TEXTE PROPOSÉ -
Que ce soit en tant qu’institution,  métadiscours sur le 7ème art ou laboratoire d’expérimentation humaine, chaque niveau de lecture impressionne par la violence de son propos.

C’est alors que l’industrie cinématographique a déjà largement entamé sa mutation qu’Aldrich s’y intéresse. Il en brosse un paysage stupéfiant qui terrifie par la faune qui y prolifère et par sa machinerie impitoyable. Le Grand Couteau évoque ainsi le système des studios avec un héros sous l’emprise d’un patron tyrannique, lui-même inspiré des nababs de l’époque, Jack Warner et Harry Cohn, qui le forcent à jouer dans des navets fabriqués à la chaîne. Cette allusion trouve un écho dans le personnage du producteur du Démon des Femmes, assènant qu’il s’occupe de faire des films, et non du cinéma (« I make movies, not films! »). La nuance est de taille, puisqu’elle remet en cause le statut même du réalisateur dans le processus hollywoodien.

Auteur ou exécutant ? C’est la jeune critique française, avec Astruc et sa théorie de la « caméra-stylo » mais aussi Truffaut et sa politique des auteurs, qui mène ce débat dans les années 1950 et reconnaît la première en Aldrich un grand cinéaste. C’est aussi elle qui est évoquée dans Le Démon des femmes, avec la mention des Cahiers du Cinéma et de la Cinémathèque. Robert Aldrich est assez friand de métadiscours et se plaît à truffer ses films de citations, clins d’oeils et allusions. Dans Qu’est-il arrivé à Baby Jane ?, il inclut des extraits de films tournés autrefois par Bette Davis et Joan Crawford ; dans Le Démon des femmes, il se paie le luxe de retourner au cadrage près une séquence du film de Clarence Brown, Anna Christie, avec Kim Novak en lieu et place de Greta Garbo. Le choix des acteurs, d’une manière ou d’une autre, n’est jamais anodin. Dans Le Grand Couteau, c’est à un grand méchant de westerns, Jack Palance, qu’il donne le rôle de la victime. Il choisit de grandes rivales pour jouer les soeurs ennemies de Baby Jane. Et quelle incroyable résonance que le choix de Kim Novak, l’inoubliable Madeleine/Judy de Vertigo dans le rôle d’une actrice engagée pour un biopic du fait de sa ressemblance avec une star souffrant… de vertige !

EXERCICES -
1. Répondez à ces questions sur le texte consacré à Robert Aldrich.
(a) Quels patrons de l'époque ont inspiré le patron tyrannique du héros dans Le Grand Couteau ?
(b) Quel acteur, connu comme grand méchant de westerns, joue la victime dans Le Grand Couteau ?
(c) Dans Le Démon des femmes, de quel film Aldrich reprend-il une séquence, et qui l'avait réalisé ?
2. Reprenez le texte consacré à Robert Aldrich après sa dernière phrase et poursuivez-le sur quelques lignes, dans le même ton.
Le matériel ne joue aucun rôle ici.

MATÉRIEL FOURNI -
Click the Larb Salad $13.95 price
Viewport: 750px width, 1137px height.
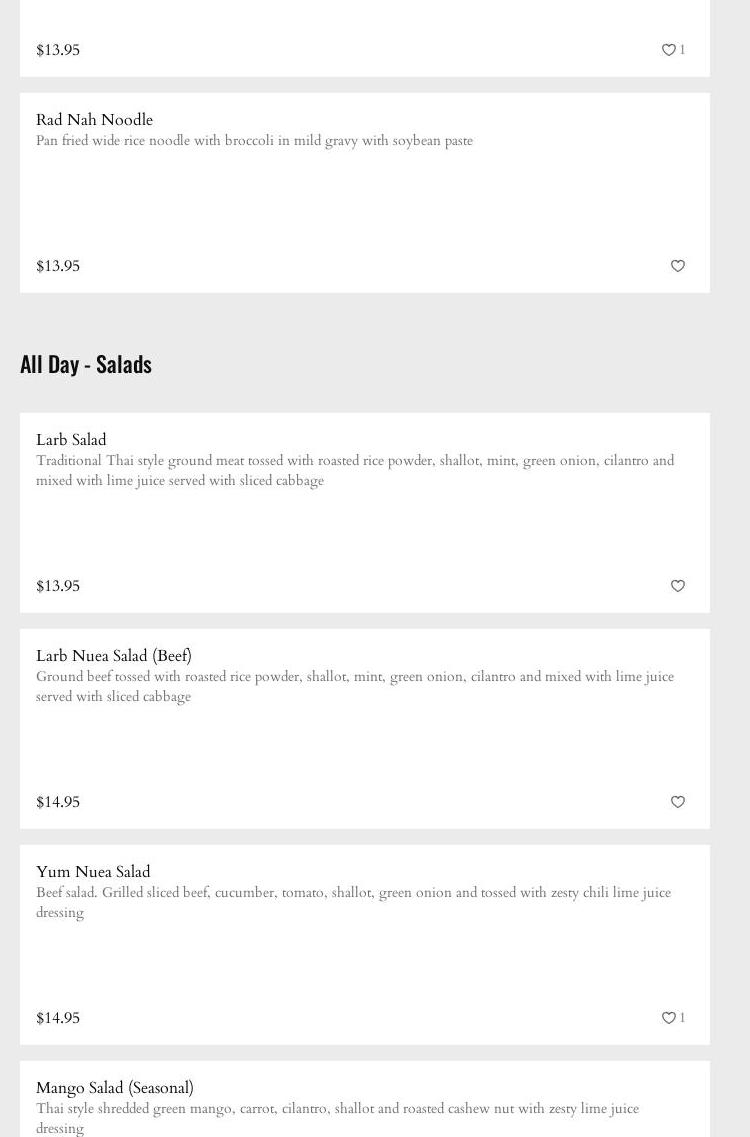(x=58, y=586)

...

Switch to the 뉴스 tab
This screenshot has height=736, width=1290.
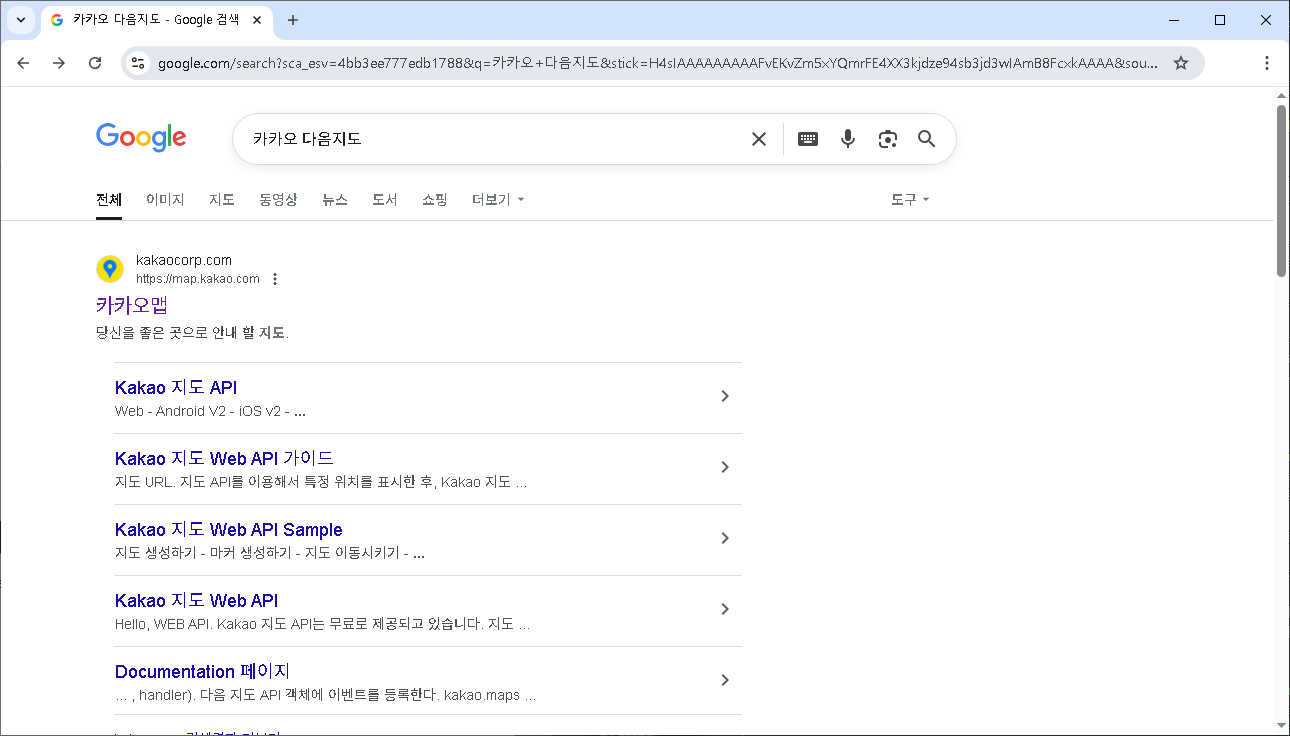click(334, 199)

RÉPONSES -
1.
(a) Jack Warner et Harry Cohn.
(b) Jack Palance.
(c) Anna Christie, de Clarence Brown.

2.
Il est aussi et surtout question d’acteurs. Véritable chair à canons, ils sont exploités, usés, broyés par la machine hollywoodienne. Qu’il s’agisse de Charlie Castle (Le Grand Couteau), acteur assoifé d’art, Elsa Brinkmann (Le Démon des femmes), jeune comédienne sous la coupe d’un réalisateur égocentriste ou Jane et Blanche Hudson (Qu’est-il arrivé à Baby Jane ?), prisonnières de leur passé glorieux, toutes ces figures d’acteurs sont aux prises avec les contradictions du cinéma. On l’a vu, Charlie Castle est écrasé par le système, Baby Jane Hudson est inadéquate et inadaptée au monde du spectacle moderne, comme le furent Norma Desmond dans Sunset Boulevard et Calvero dans Les Feux de la rampe ; Elsa Brinkmann, dans l’ombre de la légendaire Lylah Clare, est quant à elle manipulée par les façonneurs de stars : journalistes, agents, assistants, réalisateurs et producteurs.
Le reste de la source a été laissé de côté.